Chapter 1

130 1 2
                                    

Since its birth almost 40 years ago, the National Youth Service Corps, NYSC, has been going through hard challenges creating in people's mind, the belief that it has outlived its glory days. In the past, the major issue was many corps members not finding places for their primary assignments after their discharge from the orientation camps. More demanding issue of security of corps members have resulted in the calls for the cancellation of the scheme, which in 1973 was meant to re-capture national unity that had been battered by the civil war. Some critics of the scheme call it a waste while parties which use corps members as cheap labour will object to this position. None of these positions brought as much pressure to the scheme as the death of some corps members in riots in the Northern part of the country. 

It has been hard for me, or anybody I meet, to explain the essence of the NYSC beyond the claim that it is an instrument for national integration. But in truth, the service part of the scheme had long been just something the initiators had in their minds. To say that the scheme, which has supposedly been a vital part of the grooming experience of majority of Nigeria's current stock of human capital, has not fulfilled the service component of its goal is not to imply that it has served the purpose of national integration either. 

 With all the complaints, peaceful protests, incessant calls and efforts from well-meaning Nigerians, clamoring for the scrapping of the scheme or reviewing of the Acts of Geo-political posting, Mr. Jones and his cohorts, not wanting to seem weak, clueless or incapable, stuck to their damned gun, turning deaf ears to the cries of the future leaders even in the face of the continual assaults being visited on them and the threat to their lives. 

Yet, I chose to serve too. 

Like a lot others, I went spiritual. I sent my call-up number to different servants of God for special prayers all in the name of not going up north where I lost one of my colleagues recently to the post-election tumult. Fasting, praying and non-stop singing of prayerful hymns became the order of the day for me - a born-again free thinker. My family and few friends; who had scaled through the scheme and some yet to reach the qualified stage joined in the revivals turned crusades turned vigil services. 
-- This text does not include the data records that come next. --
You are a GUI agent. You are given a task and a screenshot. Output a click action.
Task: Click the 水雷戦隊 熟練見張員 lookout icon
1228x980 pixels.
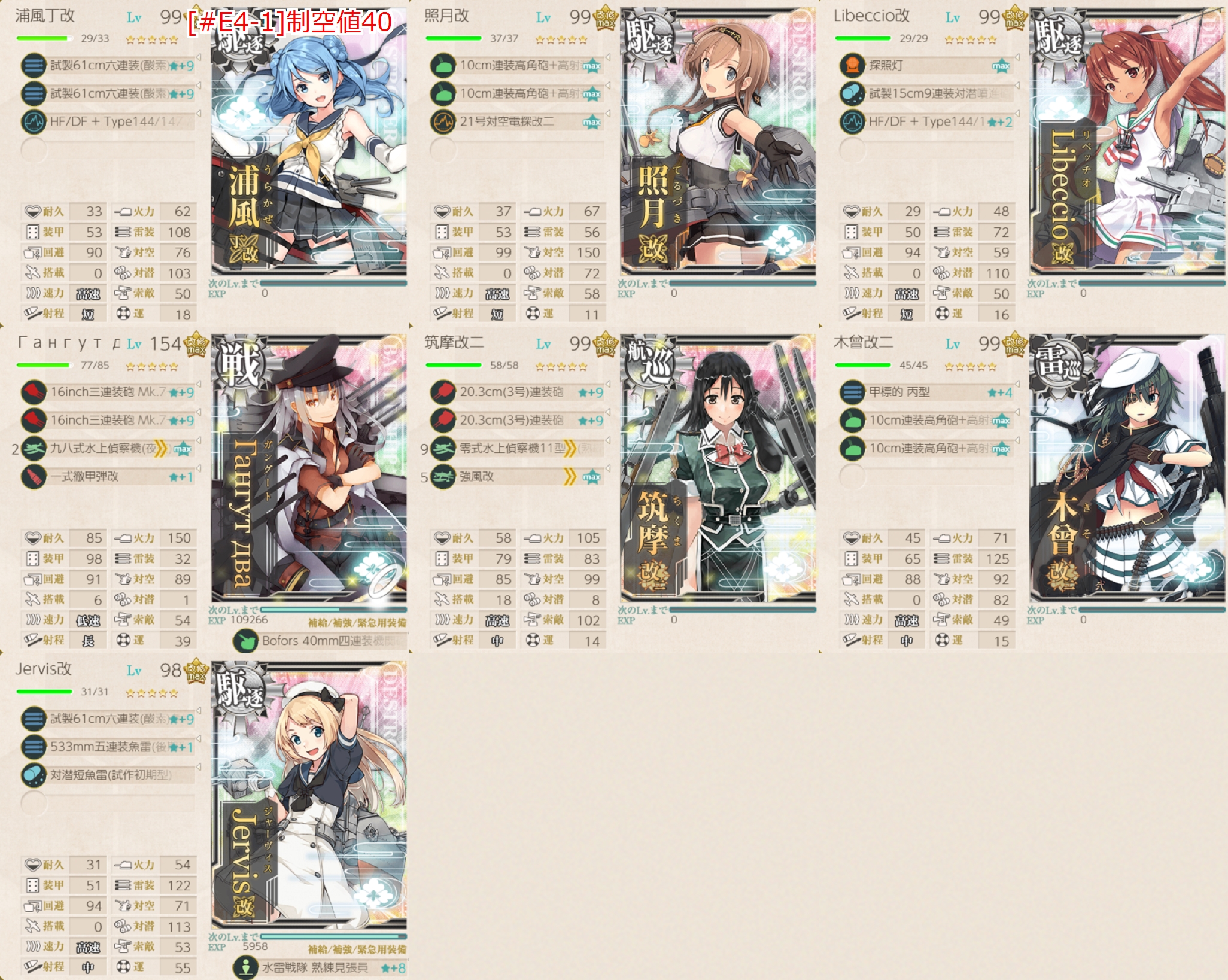click(245, 967)
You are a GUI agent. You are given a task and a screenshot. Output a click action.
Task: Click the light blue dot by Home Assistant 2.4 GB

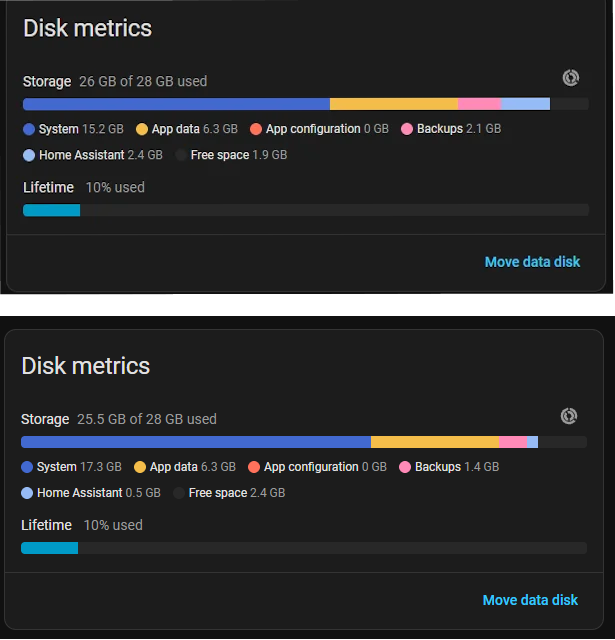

With faith, I started packing my bags, preparing and waiting impatiently for the D-day to come. Unlike most of my friends and colleagues, I chose not to influence the posting. So as fate would have it, I got posted to the God's own state, the number one state on the country's list of "state and capital" (knowledge from nursery school days) - Abia state. 

I accepted my fate and embraced "God's choice". 

After making enquiries from different quarters, I became heartsick on realization that the state, Abia, is ten hours drive away from the centre of excellence where I intend to travel from. With my innate aversion for public transport, I was left with no other choice than to have a warm romance with the state transport company - Abia line. 

I made that choice over spending one hour or less by air to the nearest state (Imo), since Abia is bereft of an airport or spending seven hours going by a rickety bus filled with "businessmen" and market women leaving Osun state, the state of the living spring where I reside. 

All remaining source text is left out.